O recurso, inadequado sob qualquer argumento, teve um efeito colateral revelador: sintonizou a aparência facial de Bolsonaro ao vazio cerebral provocado pela ausência do habitual histrionismo com o qual ele costuma disfarçar seu monumental despreparo intelectual. À espera dos comandos de voz, o presidente assumiu uma atitude bovina, sonolenta, ruminando argumentos alheios que iam, aos poucos, escorrendo-lhes pelo canto da boca, desconexos.
Enquanto anunciava a demissão do ministro da Saúde, Luiz Henrique Mandetta, e a nomeação do substituto, Nelson Teich, Bolsonaro foi, aos poucos, sofrendo uma espécie de transmutação zumbi.

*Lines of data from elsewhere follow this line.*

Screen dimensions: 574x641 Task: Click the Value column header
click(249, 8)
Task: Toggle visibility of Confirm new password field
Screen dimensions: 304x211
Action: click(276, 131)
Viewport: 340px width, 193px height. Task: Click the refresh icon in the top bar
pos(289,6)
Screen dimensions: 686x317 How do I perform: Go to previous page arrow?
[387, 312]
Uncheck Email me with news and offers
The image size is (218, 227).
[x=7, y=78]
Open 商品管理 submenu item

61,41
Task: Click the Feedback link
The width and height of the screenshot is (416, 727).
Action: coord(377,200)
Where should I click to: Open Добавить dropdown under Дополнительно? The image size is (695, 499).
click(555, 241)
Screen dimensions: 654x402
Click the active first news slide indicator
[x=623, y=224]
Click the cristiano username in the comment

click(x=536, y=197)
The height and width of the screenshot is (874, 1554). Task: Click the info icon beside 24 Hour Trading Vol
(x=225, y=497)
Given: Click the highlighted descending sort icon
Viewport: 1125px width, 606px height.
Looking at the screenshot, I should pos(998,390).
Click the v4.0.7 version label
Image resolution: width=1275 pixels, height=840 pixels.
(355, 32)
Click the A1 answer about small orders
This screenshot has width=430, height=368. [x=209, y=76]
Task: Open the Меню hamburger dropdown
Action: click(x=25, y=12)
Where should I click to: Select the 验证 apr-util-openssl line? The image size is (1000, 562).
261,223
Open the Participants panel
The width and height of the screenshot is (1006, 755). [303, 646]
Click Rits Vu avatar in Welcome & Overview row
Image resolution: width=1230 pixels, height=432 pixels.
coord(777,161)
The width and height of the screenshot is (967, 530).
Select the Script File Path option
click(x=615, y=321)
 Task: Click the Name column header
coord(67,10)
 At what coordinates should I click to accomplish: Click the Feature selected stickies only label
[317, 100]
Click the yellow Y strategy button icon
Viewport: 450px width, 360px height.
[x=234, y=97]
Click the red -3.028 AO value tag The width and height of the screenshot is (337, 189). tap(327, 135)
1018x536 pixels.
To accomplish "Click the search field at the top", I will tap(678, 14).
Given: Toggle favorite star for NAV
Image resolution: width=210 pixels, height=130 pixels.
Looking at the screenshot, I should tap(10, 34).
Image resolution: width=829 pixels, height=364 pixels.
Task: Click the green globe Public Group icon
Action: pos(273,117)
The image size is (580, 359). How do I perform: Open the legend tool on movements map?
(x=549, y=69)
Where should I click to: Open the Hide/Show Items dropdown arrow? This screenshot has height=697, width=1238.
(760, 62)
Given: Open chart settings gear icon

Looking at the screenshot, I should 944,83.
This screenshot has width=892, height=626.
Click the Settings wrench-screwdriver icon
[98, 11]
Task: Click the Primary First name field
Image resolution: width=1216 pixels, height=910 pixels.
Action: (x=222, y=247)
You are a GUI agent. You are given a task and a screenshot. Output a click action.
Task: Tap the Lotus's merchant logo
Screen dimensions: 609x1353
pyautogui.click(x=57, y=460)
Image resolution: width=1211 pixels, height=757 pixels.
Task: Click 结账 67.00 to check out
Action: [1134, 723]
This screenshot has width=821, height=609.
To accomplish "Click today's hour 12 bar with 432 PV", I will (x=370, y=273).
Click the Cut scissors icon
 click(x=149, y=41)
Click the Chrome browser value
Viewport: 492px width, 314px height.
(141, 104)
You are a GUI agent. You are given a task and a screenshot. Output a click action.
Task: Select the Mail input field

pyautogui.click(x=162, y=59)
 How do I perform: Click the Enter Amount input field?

A tradicional avalanche de impropérios, clichês machistas e imbecilidades anticientíficas foi substituída por uma narrativa estranhamente pausada, modorrenta, reveladora da existência de um emissor com grandes dificuldades para construir, no cérebro do presidente, uma linguagem minimamente estruturada.
A cada pulso de informação, Bolsonaro remexia os quadris por detrás do púlpito, como um metrônomo desregulado, preenchendo com reboladas irregulares os espaços de tempo impostos pelo emissor, além de suas orelhas.
Uma coisa, no entanto, não deixou dúvidas: a voz que chegava aos ouvidos de Bolsonaro era tão afeita a delírios e mentiras quanto à dele.